Además, responsabilizó a la Registraduría, cuestionó la falta de una auditoría independiente al software electoral y señaló a la empresa encargada de la logística tecnológica del proceso electoral como parte de las presuntas irregularidades.
Las pruebas que dice tener el presidente saliente
El presidente afirmó que un grupo de aproximadamente 70.000 testigos digitales analizó las actas electorales y encontró supuestas inconsistencias en cerca de 120.000 documentos.
Con base en ese ejercicio, aseguró que existió un «fraude algorítmico sistemático» que alteró los resultados de la segunda vuelta presidencial.
Durante su intervención fue más allá y afirmó que el verdadero ganador de las elecciones fue el entonces candidato del Pacto Histórico, Iván Cepeda.
También sostuvo que Colombia enfrentaría una crisis constitucional debido a que, según su interpretación, el nuevo mandatario carecería de legitimidad democrática.
Sin embargo, hasta el momento estas afirmaciones no han sido respaldadas por decisiones judiciales ni por los organismos electorales encargados de validar los resultados.
El escrutinio oficial mantiene la victoria de De la Espriella
El Consejo Nacional Electoral concluyó el escrutinio nacional y declaró oficialmente como ganador de las elecciones presidenciales a Abelardo de la Espriella, quien obtuvo una ventaja cercana al 0,96 % sobre Iván Cepeda.
Posteriormente, las reclamaciones presentadas por sectores afines al Gobierno fueron revisadas dentro del proceso electoral sin que se modificara el resultado oficial.
Hasta la fecha, la Registraduría Nacional y el Consejo Nacional Electoral sostienen que el escrutinio fue realizado conforme a la legislación colombiana.
Tampoco existe, hasta el momento de esta publicación, una decisión judicial que anule la elección presidencial o confirme la existencia de un fraude generalizado.
Un cierre de gobierno marcado por la confrontación institucional
Las declaraciones de Petro se producen en uno de los momentos de mayor tensión institucional desde el regreso de la democracia moderna en Colombia.
Durante varias semanas, el mandatario ha mantenido un discurso en el que cuestiona la transparencia del proceso electoral y denuncia una supuesta intervención tecnológica en los resultados.

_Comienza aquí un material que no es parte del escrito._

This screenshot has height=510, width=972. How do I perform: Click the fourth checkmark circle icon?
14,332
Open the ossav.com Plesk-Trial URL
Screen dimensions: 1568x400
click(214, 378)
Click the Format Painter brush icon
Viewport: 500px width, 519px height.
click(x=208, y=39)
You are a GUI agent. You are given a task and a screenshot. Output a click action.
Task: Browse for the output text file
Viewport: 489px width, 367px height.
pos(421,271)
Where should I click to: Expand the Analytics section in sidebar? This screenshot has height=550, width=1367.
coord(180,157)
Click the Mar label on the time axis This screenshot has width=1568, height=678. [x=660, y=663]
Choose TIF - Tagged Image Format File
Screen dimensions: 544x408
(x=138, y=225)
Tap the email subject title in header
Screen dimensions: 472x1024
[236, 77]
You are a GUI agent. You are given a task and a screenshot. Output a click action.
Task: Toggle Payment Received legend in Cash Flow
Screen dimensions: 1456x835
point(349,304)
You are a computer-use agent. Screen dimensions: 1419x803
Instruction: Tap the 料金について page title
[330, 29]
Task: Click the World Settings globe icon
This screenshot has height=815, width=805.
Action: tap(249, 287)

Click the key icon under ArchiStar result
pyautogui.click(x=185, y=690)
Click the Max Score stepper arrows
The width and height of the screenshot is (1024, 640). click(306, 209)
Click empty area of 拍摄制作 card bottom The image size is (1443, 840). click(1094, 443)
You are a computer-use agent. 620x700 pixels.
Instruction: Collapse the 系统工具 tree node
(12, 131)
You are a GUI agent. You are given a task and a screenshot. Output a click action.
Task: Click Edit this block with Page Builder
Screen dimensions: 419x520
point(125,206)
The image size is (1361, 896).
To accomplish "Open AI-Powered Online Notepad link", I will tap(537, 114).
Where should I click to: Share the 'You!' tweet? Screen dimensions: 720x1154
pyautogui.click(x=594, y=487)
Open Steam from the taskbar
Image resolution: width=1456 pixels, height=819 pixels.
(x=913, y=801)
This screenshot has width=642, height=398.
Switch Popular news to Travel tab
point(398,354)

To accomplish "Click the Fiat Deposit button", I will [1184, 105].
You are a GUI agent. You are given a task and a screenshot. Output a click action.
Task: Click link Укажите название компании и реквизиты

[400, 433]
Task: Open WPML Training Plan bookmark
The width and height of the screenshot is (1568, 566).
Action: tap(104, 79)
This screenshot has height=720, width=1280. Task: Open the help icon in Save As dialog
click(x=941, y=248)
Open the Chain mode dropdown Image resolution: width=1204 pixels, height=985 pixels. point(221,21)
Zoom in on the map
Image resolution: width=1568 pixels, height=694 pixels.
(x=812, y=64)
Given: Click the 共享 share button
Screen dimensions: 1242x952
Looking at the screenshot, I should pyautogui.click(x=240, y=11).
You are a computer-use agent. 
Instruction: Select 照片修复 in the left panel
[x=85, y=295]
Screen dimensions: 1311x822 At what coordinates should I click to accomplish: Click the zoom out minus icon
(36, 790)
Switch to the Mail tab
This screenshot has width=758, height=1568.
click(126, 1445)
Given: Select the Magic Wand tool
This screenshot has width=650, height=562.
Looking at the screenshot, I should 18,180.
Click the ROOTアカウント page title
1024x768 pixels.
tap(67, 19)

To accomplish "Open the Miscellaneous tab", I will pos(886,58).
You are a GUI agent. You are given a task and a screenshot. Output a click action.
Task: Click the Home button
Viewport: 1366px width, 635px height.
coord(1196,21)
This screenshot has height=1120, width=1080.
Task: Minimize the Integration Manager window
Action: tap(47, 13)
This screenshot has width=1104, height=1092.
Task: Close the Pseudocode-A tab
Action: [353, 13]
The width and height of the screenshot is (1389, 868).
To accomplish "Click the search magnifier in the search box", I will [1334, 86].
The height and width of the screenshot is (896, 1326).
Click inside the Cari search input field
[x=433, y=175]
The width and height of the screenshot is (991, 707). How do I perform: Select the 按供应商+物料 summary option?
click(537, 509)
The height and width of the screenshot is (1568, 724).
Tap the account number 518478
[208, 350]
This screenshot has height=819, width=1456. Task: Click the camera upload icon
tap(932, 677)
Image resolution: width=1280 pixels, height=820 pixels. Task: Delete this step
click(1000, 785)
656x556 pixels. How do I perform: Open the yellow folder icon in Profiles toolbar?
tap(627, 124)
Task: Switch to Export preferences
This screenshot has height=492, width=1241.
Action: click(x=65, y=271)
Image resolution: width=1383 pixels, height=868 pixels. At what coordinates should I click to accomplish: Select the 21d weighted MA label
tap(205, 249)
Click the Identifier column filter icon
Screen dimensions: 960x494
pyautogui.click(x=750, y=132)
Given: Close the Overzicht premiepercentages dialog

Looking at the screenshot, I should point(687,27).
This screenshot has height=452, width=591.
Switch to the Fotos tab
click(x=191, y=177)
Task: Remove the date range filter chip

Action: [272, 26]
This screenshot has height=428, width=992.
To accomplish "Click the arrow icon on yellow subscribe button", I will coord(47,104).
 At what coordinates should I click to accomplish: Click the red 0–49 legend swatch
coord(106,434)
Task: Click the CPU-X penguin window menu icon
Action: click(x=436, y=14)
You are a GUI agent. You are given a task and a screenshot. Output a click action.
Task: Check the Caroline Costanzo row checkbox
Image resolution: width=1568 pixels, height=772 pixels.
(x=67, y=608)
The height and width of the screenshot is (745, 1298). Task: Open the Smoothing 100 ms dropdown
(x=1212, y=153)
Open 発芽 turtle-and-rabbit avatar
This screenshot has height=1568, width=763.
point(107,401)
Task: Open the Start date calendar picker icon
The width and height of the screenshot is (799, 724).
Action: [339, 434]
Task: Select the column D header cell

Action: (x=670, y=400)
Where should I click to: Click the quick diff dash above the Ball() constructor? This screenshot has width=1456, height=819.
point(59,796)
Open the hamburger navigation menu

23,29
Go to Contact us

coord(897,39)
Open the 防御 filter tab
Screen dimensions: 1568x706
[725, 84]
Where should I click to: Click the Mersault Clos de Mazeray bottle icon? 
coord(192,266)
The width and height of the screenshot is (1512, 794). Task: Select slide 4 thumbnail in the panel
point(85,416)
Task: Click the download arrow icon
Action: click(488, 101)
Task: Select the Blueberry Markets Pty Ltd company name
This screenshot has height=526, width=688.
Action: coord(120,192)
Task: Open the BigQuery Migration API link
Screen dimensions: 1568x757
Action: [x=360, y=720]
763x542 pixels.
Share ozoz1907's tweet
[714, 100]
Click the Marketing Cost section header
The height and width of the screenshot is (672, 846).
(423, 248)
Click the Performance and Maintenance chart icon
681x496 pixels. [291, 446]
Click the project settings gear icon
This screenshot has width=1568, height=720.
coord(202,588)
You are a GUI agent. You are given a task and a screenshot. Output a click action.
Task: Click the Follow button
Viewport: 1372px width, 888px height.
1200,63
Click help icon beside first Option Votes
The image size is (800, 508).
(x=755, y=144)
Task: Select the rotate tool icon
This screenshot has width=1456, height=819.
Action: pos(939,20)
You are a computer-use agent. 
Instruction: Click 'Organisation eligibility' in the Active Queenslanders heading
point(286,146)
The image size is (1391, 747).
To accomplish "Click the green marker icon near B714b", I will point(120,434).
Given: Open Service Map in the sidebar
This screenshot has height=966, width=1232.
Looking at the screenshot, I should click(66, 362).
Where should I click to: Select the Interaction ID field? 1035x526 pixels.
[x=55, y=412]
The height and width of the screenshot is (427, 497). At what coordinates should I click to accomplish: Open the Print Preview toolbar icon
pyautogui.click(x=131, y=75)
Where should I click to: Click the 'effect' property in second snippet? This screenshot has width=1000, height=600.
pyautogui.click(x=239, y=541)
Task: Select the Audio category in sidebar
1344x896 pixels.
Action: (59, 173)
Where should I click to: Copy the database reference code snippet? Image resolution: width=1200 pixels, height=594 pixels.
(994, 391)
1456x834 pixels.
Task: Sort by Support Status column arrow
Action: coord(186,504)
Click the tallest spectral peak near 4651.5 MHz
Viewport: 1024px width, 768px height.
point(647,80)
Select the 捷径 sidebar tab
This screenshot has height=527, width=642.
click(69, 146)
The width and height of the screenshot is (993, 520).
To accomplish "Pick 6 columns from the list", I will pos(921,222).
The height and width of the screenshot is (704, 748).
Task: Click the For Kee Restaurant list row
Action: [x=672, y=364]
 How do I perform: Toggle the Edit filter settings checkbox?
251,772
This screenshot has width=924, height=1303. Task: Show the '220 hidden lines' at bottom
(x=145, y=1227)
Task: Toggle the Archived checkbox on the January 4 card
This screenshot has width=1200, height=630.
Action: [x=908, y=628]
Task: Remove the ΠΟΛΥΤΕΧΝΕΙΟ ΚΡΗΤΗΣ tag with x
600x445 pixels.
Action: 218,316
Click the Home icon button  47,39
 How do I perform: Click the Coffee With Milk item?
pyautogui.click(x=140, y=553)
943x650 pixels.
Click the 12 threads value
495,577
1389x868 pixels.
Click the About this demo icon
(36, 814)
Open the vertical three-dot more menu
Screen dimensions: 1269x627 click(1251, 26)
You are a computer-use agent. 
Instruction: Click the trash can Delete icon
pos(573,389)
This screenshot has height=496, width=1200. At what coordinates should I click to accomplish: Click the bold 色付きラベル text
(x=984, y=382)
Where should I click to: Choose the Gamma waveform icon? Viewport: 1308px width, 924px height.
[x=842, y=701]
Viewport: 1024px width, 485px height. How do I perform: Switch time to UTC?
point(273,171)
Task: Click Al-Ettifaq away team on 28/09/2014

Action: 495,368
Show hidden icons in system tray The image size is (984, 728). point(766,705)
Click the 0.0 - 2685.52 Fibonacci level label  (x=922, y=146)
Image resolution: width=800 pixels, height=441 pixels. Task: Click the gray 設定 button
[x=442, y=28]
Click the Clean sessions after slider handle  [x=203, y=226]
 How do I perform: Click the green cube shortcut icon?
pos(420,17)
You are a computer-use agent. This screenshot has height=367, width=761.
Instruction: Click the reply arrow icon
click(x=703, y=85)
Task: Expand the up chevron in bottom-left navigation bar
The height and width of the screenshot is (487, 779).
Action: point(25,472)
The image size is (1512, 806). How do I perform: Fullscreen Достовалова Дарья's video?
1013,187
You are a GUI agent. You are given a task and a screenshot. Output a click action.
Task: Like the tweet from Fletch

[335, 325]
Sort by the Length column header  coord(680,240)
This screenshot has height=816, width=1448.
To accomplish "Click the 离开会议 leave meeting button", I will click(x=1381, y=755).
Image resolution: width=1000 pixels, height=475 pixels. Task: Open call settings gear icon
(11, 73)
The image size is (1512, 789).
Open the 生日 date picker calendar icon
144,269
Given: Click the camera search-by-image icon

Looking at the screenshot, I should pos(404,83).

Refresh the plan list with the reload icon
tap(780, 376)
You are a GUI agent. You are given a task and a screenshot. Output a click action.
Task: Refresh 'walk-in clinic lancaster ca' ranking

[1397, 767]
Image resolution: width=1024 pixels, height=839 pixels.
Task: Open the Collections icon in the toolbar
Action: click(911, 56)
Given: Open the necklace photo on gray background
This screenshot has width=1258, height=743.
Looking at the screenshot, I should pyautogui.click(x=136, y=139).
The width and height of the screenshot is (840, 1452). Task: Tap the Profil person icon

Estas afirmaciones han generado preocupación en distintos sectores políticos y jurídicos, que advierten sobre la importancia de preservar la confianza ciudadana en las instituciones electorales mediante investigaciones sustentadas en pruebas verificables.
Expertos en derecho constitucional recuerdan que cualquier denuncia de fraude debe resolverse a través de los mecanismos establecidos por la ley, con evidencia técnica y decisiones de las autoridades competentes.
La confianza en el sistema electoral, el principal desafío
La principal consecuencia de este tipo de declaraciones es el impacto sobre la confianza pública en el sistema electoral.
Cuando un presidente saliente desconoce los resultados certificados por las autoridades competentes, aumenta la polarización política y se generan dudas entre los ciudadanos sobre la legitimidad de las instituciones.
En un país con una larga historia de conflictos políticos, los analistas coinciden en que la estabilidad democrática depende de que las controversias electorales sean resueltas mediante los canales judiciales y constitucionales previstos por la ley.
La transición avanza en medio de la controversia
A pocos días del cambio de Gobierno, Gustavo Petro mantiene su postura de desconocer la victoria electoral de Abelardo de la Espriella y continúa denunciando un supuesto fraude que, hasta ahora, no ha sido acreditado por las autoridades electorales.
Mientras el presidente saliente insiste en sus acusaciones, el país se prepara para la posesión presidencial del próximo 7 de agosto con un resultado electoral oficialmente certificado y vigente.